Experimental Investigations Using Computer Vision for Debris Motion Generated by Solitary Waves

Abstract

A tsunami created by the momentary release of a large amount of energy accumulated in the ocean crust destroys coastal structures and generates considerable debris, posing a serious threat to coastal communities. Hence, understanding the movement characteristics of drifting attributed to tsunamis for coastal disaster prevention is necessary. In this study, a color-based Debris mOtion Tracking (DOT) model is developed to understand the behavioral characteristics of drifting caused by solitary waves. The behavioral characteristics of drifting are analyzed quantitatively based on the weight of the debris, scale of solitary waves, and revetment type, which have not been considered previously.

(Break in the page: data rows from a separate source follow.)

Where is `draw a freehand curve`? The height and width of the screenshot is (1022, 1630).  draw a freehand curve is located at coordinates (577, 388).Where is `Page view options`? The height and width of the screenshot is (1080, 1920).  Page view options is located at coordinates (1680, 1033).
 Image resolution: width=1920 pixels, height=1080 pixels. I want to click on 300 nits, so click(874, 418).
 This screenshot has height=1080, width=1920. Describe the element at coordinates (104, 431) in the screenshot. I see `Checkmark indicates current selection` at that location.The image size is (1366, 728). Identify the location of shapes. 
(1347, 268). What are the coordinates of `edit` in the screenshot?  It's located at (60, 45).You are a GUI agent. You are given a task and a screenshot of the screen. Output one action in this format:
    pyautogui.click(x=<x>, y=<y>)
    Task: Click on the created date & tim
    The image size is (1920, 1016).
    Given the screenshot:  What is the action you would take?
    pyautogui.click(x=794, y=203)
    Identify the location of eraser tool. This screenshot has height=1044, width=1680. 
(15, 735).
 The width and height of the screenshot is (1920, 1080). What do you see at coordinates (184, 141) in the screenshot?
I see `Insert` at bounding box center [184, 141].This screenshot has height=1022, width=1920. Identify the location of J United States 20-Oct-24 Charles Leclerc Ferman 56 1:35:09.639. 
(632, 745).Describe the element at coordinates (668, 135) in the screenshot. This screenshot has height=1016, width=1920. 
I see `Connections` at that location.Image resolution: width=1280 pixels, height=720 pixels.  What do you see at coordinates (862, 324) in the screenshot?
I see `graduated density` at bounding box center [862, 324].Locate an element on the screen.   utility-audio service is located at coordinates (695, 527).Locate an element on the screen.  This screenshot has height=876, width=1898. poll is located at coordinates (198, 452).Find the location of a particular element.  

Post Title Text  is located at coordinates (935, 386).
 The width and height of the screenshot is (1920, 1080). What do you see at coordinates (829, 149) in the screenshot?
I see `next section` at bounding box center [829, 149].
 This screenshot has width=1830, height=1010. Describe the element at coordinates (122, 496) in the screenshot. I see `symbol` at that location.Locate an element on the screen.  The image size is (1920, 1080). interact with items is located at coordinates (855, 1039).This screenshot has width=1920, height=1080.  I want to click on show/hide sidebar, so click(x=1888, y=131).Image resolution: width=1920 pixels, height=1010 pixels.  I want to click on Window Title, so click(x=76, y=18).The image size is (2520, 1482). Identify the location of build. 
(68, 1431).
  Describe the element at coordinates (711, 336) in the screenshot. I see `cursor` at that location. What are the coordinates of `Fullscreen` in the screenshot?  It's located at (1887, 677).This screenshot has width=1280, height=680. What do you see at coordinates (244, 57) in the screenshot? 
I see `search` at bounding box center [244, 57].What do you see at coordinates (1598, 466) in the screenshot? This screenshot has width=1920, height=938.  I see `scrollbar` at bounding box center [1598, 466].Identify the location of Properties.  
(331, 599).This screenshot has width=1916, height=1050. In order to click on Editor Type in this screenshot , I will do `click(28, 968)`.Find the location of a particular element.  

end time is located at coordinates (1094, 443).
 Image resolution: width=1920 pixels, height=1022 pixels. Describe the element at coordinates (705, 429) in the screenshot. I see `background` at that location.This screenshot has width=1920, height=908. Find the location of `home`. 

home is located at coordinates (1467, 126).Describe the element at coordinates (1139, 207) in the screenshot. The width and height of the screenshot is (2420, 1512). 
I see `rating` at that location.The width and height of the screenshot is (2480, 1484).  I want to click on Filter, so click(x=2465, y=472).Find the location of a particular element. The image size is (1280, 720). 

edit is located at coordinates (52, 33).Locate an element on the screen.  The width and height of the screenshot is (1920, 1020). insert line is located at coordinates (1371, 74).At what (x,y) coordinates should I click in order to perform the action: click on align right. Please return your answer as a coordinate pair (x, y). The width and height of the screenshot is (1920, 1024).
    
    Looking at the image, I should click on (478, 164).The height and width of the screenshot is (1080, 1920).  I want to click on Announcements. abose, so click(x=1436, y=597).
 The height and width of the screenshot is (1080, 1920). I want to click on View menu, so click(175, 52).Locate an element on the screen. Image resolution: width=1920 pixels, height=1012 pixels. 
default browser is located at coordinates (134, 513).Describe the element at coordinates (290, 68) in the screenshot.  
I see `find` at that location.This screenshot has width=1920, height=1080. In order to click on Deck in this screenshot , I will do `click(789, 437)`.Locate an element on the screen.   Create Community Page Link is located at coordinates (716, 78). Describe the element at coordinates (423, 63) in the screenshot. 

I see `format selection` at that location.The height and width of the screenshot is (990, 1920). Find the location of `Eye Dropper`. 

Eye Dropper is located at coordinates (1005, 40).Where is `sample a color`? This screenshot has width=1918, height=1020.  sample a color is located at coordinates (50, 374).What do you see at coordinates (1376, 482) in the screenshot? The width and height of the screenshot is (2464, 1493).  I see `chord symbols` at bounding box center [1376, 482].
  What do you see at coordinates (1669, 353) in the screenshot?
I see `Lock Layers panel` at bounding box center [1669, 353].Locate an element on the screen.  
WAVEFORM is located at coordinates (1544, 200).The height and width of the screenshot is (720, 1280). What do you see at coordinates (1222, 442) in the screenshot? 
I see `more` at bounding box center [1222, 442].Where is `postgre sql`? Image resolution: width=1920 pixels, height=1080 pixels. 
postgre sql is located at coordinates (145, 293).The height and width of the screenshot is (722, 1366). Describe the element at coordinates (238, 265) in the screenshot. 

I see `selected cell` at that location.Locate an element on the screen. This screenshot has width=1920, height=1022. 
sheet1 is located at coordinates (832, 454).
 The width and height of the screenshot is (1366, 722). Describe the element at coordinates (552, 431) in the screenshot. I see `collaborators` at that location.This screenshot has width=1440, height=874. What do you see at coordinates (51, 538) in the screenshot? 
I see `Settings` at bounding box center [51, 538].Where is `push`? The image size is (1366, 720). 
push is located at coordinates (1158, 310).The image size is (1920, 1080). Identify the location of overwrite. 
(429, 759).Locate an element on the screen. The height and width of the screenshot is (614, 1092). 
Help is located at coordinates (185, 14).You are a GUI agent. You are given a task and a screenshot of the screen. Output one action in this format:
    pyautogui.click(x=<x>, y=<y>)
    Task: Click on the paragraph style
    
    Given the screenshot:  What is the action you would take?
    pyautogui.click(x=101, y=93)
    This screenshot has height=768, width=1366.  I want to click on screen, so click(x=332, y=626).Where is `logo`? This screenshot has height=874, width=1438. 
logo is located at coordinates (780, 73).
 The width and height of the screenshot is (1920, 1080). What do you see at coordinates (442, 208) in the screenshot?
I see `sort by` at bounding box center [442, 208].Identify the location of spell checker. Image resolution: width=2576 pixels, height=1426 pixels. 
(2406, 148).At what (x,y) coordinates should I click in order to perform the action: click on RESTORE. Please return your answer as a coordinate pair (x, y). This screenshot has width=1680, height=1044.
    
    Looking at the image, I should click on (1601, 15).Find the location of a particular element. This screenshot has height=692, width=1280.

The DOT model tracks the drifting behavior more accurately than the existing commercial programs. In a laboratory experiment, the kinetic energy, and maximum debris velocity increase with an increase in the magnitude of solitary waves. An analysis of the drifting characteristics based on revetment type reveals that the initial acceleration of drifting in the wave absorbing revetment (WAR) is higher than that in the vertical revetment (VR). Velocities of vertical and horizontal flow develop in VR and WAR, respectively, and thus the momentum flux acted more strongly. Further, overtopping the wave characteristics based on the revetment type determines the drifting behavior.